07.06.2021

Willys Gastro-Wochenrückblick: Ein Patientenschicksal

3 Euro 60 - das muss man sich einmal auf der Zunge zergehen lassen. Denn es sind exakt 3 Euro 60, die in den Spitälern der Stadt Wien pro Patient für drei Mahlzeiten zur Verfügung stehen!

Großküchenchefs sind diesbezüglich sehr oft der Verzweiflung nahe, welche jedoch bereits nach relativ kurzer Zeit einer gehörigen Portion Resignation weicht. Und das schmeckst du auch, wenn du in die sicher nicht gewollte Lage kommst, den „Genuss“ einer klassischen Spitalskost ausgesetzt zu sein.

Selbstverständlich bedingt dieser beinahe obszöne Betrag für drei Mahlzeiten für jeden Einkäufer eine kaum zu bewältigende Challenge, was ihnen in vielen Fällen ja durch diverse internationale Lebensmittelausschreibungen der Stadt Wien abgenommen werden, oft sogar in nicht vermuteter Bioqualität. Zwar nicht immer aus Österreich, aber immerhin. Und da kann es halt schon passieren, dass bulgarische Billigtiefkühlputen den Zuschlag bekommen und eben nicht heimische Bioware. Was aber andererseits bei einer Selbstversorgungsquote von knapp 50 Prozent auch nicht weiter verwundert.
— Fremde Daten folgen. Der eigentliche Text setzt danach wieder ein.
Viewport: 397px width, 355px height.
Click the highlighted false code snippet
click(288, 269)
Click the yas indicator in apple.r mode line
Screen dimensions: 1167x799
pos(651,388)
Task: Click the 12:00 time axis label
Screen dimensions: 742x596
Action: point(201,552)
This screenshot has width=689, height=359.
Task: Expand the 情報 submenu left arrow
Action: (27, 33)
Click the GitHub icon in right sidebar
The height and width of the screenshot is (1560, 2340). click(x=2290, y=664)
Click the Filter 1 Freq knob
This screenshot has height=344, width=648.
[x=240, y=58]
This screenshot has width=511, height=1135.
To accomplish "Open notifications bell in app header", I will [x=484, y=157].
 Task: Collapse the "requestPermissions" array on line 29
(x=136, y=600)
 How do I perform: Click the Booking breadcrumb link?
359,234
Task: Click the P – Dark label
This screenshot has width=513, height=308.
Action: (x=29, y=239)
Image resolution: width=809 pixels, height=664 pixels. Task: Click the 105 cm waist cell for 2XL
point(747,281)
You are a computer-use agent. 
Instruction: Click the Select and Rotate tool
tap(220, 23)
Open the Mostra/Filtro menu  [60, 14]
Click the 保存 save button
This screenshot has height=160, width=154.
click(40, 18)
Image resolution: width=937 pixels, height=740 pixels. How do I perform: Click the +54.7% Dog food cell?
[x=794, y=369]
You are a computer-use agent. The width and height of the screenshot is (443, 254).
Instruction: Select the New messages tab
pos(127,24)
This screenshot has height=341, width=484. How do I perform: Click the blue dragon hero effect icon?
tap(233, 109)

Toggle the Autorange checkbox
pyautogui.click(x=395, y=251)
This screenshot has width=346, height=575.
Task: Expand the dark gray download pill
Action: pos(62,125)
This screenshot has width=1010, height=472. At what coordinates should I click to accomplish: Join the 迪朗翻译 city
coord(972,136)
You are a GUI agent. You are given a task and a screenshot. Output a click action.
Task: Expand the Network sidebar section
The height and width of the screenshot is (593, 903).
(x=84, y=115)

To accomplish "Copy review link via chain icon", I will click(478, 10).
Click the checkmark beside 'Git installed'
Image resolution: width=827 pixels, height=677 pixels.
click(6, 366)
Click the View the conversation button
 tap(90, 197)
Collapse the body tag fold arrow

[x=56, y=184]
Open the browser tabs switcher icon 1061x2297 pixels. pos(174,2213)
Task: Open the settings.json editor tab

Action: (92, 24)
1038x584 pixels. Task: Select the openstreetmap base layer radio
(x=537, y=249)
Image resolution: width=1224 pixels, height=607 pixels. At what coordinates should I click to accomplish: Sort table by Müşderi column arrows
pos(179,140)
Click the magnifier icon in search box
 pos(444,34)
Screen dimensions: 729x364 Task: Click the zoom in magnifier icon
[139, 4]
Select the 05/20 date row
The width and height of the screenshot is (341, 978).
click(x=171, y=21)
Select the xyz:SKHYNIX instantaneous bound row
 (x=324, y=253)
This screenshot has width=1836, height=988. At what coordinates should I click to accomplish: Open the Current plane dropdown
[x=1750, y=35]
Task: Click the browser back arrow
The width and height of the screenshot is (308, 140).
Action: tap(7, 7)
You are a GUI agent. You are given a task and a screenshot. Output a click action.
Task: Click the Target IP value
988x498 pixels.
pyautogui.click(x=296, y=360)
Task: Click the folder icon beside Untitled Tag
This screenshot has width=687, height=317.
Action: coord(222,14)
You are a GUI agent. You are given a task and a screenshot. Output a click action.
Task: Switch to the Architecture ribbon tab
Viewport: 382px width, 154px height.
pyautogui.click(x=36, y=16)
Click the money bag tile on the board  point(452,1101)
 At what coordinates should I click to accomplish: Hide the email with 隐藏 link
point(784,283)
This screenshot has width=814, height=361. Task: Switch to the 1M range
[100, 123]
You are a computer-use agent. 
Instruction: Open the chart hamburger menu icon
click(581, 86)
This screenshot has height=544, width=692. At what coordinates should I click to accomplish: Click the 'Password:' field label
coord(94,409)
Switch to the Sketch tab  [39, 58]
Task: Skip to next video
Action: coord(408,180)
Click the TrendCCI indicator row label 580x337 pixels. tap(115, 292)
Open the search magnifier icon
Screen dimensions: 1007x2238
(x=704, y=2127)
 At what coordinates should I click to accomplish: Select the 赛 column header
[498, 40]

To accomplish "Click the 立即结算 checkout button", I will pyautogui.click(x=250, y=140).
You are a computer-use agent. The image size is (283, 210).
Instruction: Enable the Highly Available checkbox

Das nächste Problem ist der mexikanische Weichweizen, den das Gros der heimischen Bäcker für seine Massenware verwendet. Zum Turbogetreide im Laufe der letzten Jahrzehnte hochgezüchtet, gilt dieser Weizen momentan als billigster Füllstoff in der Lebensmittelproduktion überhaupt. Was sich logischerweise auch in den diversen Großküchen nicht nur der Wiener Spitäler widerspiegelt. Das Mehl dieser Weizensorte findet man praktisch in jeder aufgetischten Speise. Vom Frühstücksbrot angefangen über die Mittagssuppe, jedwede Beilagensauce und vielen Desserts bis hin zum ebenfalls zumeist mit Brot begleitetem Abendessen.

Auf Diabetiker und deren spezifische Kost wird eher selten Rücksicht genommen, frisches Gemüse oder Obst steht praktisch auf keinem Menüplan, sehr wohl hingegen wieder unser bereits angeprangertes Weißmehl. Und zwar in allen möglichen und unmöglichen Aggregatszuständen. Und: Du bekommst als Diabetiker anstatt Fleisch zum Gemüse eine doppelte Portion Serviettenknödel. Genau das, was dir vormittags die Diätberaterin rät, nicht zu essen, bekommst du dann mittags serviert. Inklusive völlig übersüßtem Fruchtcocktailkompott aus der Dose.

Fazit: Auf die Idee, Krankenhauskost als gesund zu bezeichnen, kommt ohnehin niemand, aber muss sie dermaßen wertlos und einem etwaigen Heilungsprozess kontraproduktiv entgegenwirkend sein? Wahrscheinlich geht‘s mit diesem Betrag von 3 Euro 60 nicht besser. Aber die Idee aufzustocken, hat auch irgendwie keine Chance. Weil auf der Prioritätenliste der Stadt Wien die Lebensmittelversorgung ihrer Rekonvaleszenten eben nicht ganz oben angesiedelt ist. Fast könnte man meinen, wir Patienten sind denen wurscht.